Quantum and Functional Materials
Our goal: prozess big data with little energy
Our modern IT and communication systems use a large amount of electricity - and the trend is upwards. Researchers at HZB are therefore investigating materials that could process data with significantly less energy. In these material classes, the magnetic moments (spins) of the electrons play a crucial role. The electrons themselves do not have to move. Therefore, less energy is needed and hardly any heat is generated. This technology is called spintronics.
Symbolic illustration of a graphene layer on a microchip. In combination with a heavy-metal thin film and ferromagnetic monolayers, graphene could enable spintronic devices. © Dall-E/arö
Spintronics, Topological Insulators, Quantum Materials
Magnetic properties of electrons, but also of local areas in the materials, can be used for the processing, storage and transmission of information. They enable faster and more energy-efficient processing and storage of information. Quantum effects are decisive for the physical behavior of these materials. Many phenomena have hardly been understood so far. At BESSY II, they can be investigated from all sides using a variety of methods.

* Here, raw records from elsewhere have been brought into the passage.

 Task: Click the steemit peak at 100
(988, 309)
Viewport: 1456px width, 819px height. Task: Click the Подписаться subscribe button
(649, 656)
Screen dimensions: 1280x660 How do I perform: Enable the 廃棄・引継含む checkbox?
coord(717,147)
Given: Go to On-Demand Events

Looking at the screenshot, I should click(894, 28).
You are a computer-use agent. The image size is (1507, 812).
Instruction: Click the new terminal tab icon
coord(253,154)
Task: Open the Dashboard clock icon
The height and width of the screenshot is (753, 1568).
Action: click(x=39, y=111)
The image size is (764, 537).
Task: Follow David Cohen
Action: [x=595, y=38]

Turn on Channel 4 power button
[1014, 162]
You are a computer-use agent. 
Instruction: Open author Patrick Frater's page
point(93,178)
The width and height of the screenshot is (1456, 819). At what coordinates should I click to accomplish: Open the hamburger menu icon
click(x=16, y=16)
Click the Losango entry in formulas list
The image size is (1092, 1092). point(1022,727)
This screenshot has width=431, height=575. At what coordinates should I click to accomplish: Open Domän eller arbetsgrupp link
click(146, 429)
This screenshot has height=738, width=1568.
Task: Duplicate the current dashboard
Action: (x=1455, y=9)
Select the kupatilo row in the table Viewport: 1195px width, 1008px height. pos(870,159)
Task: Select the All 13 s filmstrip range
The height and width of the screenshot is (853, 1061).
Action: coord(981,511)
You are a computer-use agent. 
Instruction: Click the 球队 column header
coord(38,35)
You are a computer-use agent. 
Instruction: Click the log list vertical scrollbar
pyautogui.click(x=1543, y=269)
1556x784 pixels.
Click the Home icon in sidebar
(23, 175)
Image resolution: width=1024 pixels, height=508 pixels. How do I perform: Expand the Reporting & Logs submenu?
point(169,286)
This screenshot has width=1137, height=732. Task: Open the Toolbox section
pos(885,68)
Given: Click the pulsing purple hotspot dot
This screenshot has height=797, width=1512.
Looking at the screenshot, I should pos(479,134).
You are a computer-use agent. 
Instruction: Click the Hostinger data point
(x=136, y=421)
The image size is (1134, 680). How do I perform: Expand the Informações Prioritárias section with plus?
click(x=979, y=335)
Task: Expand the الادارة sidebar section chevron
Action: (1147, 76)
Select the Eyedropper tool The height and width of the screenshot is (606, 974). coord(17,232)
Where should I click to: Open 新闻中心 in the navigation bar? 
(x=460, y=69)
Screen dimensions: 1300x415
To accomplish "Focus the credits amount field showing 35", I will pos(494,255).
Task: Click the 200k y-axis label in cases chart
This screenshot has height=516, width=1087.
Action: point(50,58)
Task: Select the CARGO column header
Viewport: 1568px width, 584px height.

Control of spin-based phenomena
Topological insulators, nanomagnetic systems, multiferroic materials or spin structures have electronic and magnetic properties that could be used for new devices. We analyze these properties and elucidate spin-based phenomena with high temporal and spatial resolution. The relevant processes such as domain wall shifts or magnetic excitations take place in the nanosecond to femtosecond range which can be examined at BESSY II with special methods (femtoslicing).
Control of collective states
Collective states in solids are characterized by the fact that electrons or quasi-particles change collectively. This leads to ordering phenomena such as quantum magnetism, superconductivity and ferroelectricity, which could be used for IT and energy technologies. We investigate phase transitions, partly under extreme conditions, as well as new material classes such as multiferroic systems and unconventional superconductors, in order to understand the ordering phenomena on an atomic scale. The long-term goal of this research is to control such phase transitions and states of order and to make them usable for future applications.